* [WHAT TO WORK ON]: From the listing below, pull out the lines that hold "agent".

___ RECORDS FOR PROCESSING

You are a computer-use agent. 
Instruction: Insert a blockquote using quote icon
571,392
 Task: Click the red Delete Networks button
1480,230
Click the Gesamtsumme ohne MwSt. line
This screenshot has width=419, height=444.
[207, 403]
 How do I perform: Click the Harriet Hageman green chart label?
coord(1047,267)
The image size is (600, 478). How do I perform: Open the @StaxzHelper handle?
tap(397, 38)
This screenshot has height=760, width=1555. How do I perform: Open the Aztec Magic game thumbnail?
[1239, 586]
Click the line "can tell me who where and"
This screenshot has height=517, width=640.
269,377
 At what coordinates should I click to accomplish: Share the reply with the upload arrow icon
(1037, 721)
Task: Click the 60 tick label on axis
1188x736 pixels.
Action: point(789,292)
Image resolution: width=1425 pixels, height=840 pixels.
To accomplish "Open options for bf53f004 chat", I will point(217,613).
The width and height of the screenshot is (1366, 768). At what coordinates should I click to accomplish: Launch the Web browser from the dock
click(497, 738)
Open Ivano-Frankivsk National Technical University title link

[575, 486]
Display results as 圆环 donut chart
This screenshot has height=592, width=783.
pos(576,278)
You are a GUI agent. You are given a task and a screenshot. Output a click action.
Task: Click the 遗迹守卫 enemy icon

______

* [TASK RESPONSE]:
You are a computer-use agent. 
You are a GUI agent. You are given a task and a screenshot. Output a click action.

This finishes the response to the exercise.